Background: Mapping metabolic "signatures" can provide new insights into addictive mechanisms and potentially identify biomarkers and therapeutic targets. Objective: We examined the differences in metabolites related to the tyrosine, tryptophan, purine, and oxidative stress pathways between cocaine-dependent subjects and healthy controls. Several of these metabolites serve as biological indices underlying the mechanisms of reinforcement, toxicity, and oxidative stress. Methods: Metabolomic analysis was performed in 18 DSM-IV-diagnosed cocaine-dependent individuals with at least 2 weeks of abstinence and ten drug-free controls.
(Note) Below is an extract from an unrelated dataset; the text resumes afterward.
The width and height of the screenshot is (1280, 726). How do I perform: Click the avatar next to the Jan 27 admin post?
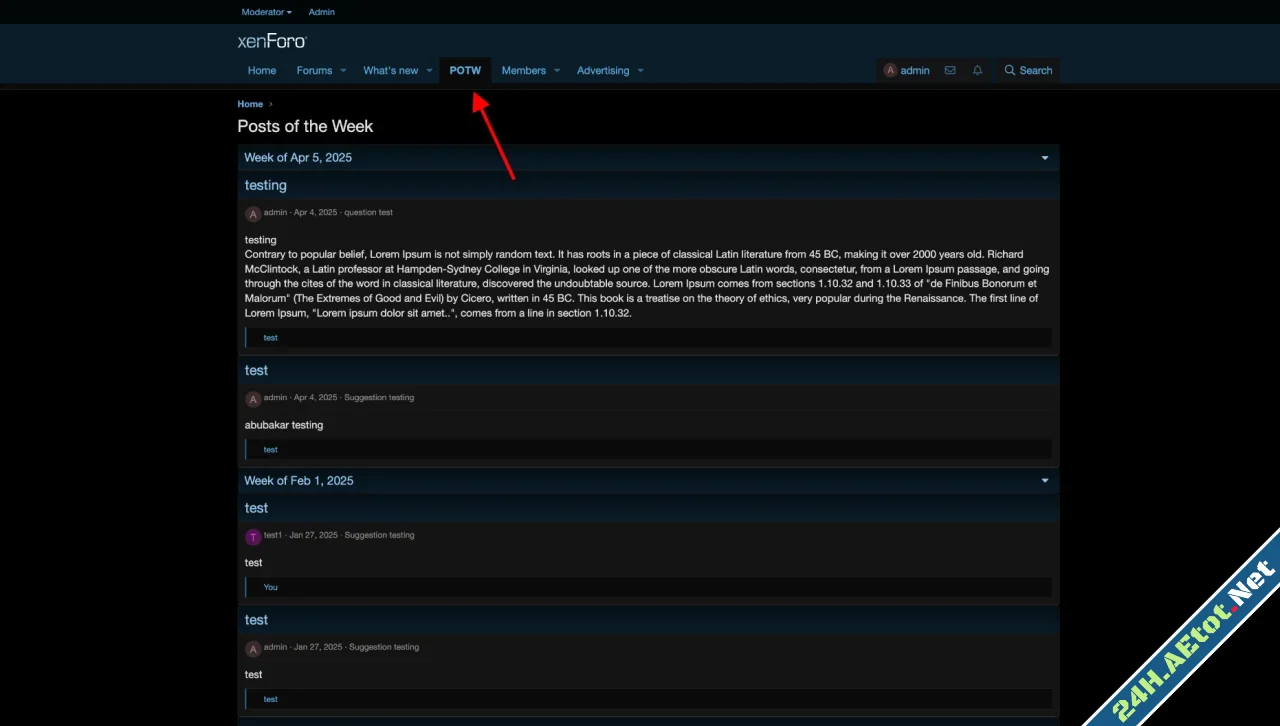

Plasma concentrations of 37 known metabolites were analyzed and compared using a liquid chromatography electrochemical array platform. Multivariate analyses were used to study the relationship between severity of drug use [Addiction Severity Index (ASI) scores] and biological measures. Results: Cocaine subjects showed significantly higher levels of n-methylserotonin (p< 0.0017) and guanine (p<0.0031) and lower concentrations of hypoxanthine (p<0.0002), anthranilate (p<0.0024), and xanthine (p<0.012), compared to controls. Multivariate analyses showed that a combination of n-methylserotonin and xanthine contributed to 73% of the variance in predicting the ASI scores (p< 0.0001). Logistic regression showed that a model combining n-methylserotonin, xanthine, xanthosine, and guanine differentiated cocaine and control groups with no overlap. Conclusions: Alterations in the methylation processes in the serotonin pathways and purine metabolism seem to be associated with chronic exposure to cocaine. Given the preliminary nature and cross-sectional design of the study, the findings need to be confirmed in larger samples of cocaine-dependent subjects, preferably in a longitudinal design.